Over the past few weeks, I find that, in some way or another, I have been continually brought back to the idea of the single story. While explaining the ways in which development is measured by authoritative agencies, my geography professor explained that, all too often, the effects and outcomes of a project intended to stimulate economic growth are expected to be properly represented by a single statistic; never mind the myriad of other factors inadequately addressed by this percentage. Though a point made in the context of a different discipline, this hearkens back to the admonition made in the earliest weeks of ARCHY 472: beware the single story.
Despite that (or perhaps because) both admonitions had come to me in succession, I still felt caution when analyzing the data sheet I had been given for the garbology lab. Faced with an assortment of the items that had made their way into someone else’s trash bin over the course of a week, I found myself hesitant to come to any conclusions. Was I giving too much weight to the prevalence of plastic packaging as a reflection of diet? Was I not placing enough emphasis on the reusable water bottle, a possible indicator of a busy schedule? I found myself asking so many questions that now I wonder if I truly devised any answers. Even after completing the assignment and condemning it to the finality of the turn-in box, I wondered: Have I told the right story?
Or, at the very least, have I avoided telling the wrong one? The difficulty for me lies in differentiating between what this refuse means to me, bundled up with all my biases, and what it meant to the depositor, and finding the balance between the significance attributed to it by each of us. (Funny that the one(s) who deposited this particular sample likely did so with the intent to divest themselves of it, whereas my goal was to get better acquainted with it.)

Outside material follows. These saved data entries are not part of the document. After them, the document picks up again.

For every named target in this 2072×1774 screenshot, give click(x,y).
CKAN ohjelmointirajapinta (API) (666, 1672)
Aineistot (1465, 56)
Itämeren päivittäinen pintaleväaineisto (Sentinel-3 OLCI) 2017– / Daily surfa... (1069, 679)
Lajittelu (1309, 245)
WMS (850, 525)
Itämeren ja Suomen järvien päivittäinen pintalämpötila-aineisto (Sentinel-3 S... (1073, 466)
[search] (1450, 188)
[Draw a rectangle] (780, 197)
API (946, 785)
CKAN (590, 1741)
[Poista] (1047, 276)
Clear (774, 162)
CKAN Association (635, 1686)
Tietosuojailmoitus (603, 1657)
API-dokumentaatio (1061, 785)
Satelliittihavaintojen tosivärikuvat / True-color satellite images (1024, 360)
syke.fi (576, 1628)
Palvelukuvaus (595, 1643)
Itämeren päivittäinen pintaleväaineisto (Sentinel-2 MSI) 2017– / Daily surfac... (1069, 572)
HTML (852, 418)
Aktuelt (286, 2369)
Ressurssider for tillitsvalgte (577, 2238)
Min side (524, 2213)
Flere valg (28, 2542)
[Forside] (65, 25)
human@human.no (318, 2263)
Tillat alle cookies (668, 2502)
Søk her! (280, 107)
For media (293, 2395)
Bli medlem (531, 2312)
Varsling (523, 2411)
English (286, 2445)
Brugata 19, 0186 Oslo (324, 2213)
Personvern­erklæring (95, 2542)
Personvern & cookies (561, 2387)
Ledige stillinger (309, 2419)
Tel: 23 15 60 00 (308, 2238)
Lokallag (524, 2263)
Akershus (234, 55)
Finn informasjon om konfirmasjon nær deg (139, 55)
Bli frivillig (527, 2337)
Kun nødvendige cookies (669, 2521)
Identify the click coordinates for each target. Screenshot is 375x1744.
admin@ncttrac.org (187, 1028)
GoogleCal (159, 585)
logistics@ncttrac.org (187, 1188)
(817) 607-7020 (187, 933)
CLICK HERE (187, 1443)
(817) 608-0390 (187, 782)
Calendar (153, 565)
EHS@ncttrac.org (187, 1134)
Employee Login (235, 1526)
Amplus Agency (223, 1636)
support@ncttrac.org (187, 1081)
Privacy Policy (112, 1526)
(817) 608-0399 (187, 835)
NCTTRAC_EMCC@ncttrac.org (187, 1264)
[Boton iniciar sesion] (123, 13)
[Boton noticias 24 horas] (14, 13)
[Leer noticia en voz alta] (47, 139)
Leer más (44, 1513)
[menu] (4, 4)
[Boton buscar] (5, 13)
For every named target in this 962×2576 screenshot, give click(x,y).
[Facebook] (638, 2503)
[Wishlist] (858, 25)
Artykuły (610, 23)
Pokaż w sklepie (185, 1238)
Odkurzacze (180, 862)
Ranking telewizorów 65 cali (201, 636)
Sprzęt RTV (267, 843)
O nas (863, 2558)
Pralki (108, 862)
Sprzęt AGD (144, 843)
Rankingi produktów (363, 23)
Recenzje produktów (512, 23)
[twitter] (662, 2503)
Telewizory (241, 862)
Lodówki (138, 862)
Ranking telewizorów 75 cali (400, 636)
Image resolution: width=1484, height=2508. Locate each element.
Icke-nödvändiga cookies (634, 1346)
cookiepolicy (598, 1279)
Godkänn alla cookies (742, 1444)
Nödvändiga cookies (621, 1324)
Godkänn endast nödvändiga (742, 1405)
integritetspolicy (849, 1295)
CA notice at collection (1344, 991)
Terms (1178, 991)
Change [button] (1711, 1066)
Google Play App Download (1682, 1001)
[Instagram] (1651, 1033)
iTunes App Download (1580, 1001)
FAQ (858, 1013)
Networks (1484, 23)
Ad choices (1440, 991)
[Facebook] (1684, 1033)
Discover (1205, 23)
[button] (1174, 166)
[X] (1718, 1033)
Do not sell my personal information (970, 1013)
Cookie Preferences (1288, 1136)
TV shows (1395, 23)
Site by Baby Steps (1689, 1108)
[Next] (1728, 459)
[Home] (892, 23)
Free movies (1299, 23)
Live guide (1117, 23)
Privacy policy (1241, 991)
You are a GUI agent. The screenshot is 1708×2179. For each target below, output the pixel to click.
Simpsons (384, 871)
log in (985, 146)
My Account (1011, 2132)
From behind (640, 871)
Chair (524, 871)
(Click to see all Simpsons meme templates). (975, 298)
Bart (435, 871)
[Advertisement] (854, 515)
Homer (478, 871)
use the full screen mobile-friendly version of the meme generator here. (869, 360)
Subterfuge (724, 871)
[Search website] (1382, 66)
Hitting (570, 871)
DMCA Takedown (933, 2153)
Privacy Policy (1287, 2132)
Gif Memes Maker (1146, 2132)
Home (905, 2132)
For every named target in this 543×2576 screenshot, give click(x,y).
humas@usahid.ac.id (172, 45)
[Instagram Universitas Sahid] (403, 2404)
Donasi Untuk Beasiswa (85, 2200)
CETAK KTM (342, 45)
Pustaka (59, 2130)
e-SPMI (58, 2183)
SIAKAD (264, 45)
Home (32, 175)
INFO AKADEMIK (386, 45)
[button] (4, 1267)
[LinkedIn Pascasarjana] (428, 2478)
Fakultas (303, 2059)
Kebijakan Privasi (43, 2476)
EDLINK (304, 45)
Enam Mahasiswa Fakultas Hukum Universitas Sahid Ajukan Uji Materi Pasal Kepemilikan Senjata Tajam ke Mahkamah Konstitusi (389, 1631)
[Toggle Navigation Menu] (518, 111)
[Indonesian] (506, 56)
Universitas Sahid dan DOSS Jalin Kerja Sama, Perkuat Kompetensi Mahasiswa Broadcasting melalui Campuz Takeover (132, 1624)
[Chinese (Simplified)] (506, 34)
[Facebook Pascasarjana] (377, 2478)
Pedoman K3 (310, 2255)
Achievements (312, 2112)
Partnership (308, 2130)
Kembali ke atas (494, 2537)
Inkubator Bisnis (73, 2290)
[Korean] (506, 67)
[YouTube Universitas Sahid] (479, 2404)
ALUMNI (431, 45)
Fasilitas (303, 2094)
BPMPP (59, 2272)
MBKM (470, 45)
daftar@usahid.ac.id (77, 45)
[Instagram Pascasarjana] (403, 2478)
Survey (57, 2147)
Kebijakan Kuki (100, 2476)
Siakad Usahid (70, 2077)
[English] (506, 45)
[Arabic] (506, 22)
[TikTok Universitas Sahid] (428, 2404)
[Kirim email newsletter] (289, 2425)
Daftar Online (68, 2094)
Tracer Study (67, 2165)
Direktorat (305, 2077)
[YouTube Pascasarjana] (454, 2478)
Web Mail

Perhaps I haven’t yet managed to extract the right story. But I can say that at least mine was a reasonable one—one of the many interpretations that could be made by any other individual confronting the same data. While archaeologists (and geographers, for that matter) can’t hope to represent the nuances of human experience in a single story or statistic, neither can they afford to let caution stall them indefinitely. If nothing else, that singular factor is a start. It can provide a point from which to further examine the refuse record, and further develop the narrative(s) inspired by it.